Дороги в горах - [104]

Шрифт
Интервал

— Здорово, Александрыч, тебя тогда стукнуло! Ты что, после того домой?

— Какое там домой, Валерий Сергеевич! После того я в артиллерии был, потом у танкистов. Еще два раза ранило. Я ведь весь избит, места живого нет. Теперь вот детей до дела довели, пенсия идет, хотя и небольшая, но идет. Можно бы и сидеть. Так нет ведь, не сидится. Затесался в управляющие. Близко локоток, да не укусишь.

— А что так? — насторожился Хвоев.

— Да так… Ни к чему мне это с моим здоровьем. И годы уже немалые. За полсотню перевалило.

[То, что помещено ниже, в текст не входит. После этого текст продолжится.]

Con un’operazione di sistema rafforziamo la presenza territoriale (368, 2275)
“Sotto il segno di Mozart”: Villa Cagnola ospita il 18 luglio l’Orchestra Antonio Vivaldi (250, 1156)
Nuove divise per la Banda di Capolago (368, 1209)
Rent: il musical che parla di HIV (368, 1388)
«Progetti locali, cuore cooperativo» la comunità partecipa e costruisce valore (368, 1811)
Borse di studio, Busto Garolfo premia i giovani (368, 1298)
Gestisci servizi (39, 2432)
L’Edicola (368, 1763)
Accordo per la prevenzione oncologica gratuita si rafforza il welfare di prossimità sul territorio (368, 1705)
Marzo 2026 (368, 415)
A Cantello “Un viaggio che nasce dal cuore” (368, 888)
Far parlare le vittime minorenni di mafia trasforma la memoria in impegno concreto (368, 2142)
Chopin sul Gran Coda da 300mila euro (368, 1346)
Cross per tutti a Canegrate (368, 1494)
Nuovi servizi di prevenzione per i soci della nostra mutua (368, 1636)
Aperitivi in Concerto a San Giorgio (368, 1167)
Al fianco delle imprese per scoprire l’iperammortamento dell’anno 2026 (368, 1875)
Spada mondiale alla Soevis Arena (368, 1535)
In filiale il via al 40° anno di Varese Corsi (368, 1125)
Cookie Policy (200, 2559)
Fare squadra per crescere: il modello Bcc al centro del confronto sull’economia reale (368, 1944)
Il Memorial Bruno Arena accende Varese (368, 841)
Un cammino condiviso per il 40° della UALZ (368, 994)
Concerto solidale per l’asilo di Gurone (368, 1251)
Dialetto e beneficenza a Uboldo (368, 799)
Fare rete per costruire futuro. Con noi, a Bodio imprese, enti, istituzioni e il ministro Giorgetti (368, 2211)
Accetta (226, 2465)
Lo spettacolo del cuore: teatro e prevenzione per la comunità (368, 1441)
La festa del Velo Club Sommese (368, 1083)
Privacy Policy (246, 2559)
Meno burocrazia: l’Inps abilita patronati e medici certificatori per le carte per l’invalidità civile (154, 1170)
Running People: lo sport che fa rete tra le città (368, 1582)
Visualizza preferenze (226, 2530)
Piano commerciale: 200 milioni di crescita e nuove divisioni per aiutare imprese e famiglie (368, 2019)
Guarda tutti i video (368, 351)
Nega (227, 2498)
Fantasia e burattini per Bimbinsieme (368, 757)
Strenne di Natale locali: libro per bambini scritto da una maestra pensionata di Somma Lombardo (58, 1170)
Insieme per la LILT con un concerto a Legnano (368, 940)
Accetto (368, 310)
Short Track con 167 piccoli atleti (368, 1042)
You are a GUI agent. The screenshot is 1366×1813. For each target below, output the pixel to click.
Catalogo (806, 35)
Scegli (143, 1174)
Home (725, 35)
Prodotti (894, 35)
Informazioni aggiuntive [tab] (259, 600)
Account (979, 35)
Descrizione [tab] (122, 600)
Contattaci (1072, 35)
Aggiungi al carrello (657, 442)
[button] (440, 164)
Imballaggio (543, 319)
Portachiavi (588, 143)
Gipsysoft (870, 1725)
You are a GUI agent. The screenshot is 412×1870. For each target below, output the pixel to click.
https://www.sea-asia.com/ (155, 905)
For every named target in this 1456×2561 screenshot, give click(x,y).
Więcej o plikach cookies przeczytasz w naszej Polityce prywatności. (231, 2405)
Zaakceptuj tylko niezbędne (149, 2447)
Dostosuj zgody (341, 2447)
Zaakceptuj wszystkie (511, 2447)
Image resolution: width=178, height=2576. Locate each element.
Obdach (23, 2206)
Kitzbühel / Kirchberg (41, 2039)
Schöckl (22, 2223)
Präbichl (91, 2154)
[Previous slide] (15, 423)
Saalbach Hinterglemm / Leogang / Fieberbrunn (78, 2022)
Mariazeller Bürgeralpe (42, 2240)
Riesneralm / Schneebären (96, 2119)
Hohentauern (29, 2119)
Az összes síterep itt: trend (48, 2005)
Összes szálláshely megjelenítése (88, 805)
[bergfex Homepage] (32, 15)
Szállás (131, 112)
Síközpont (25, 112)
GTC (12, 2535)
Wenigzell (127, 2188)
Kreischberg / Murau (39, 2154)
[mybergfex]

— Ефим Александрович, ты так говоришь, будто мы впервые встретились, будто вместе и не воевали, — от обиды голос Хвоева звучал глухо и чуждо.

Степанюк обеспокоенно задвигался на стуле.

— Нет, Валерий Сергеевич, не пойми так. Я человек тут новый, не разобрался еще, что к чему.

— Сколько мы не видались? Семнадцать лет?

— Кажется, так. В сорок третьем меня первый раз ранило. Двадцать седьмого-сентября.

— Вот не видались семнадцать лет, а встретились — начинаем виражи строить.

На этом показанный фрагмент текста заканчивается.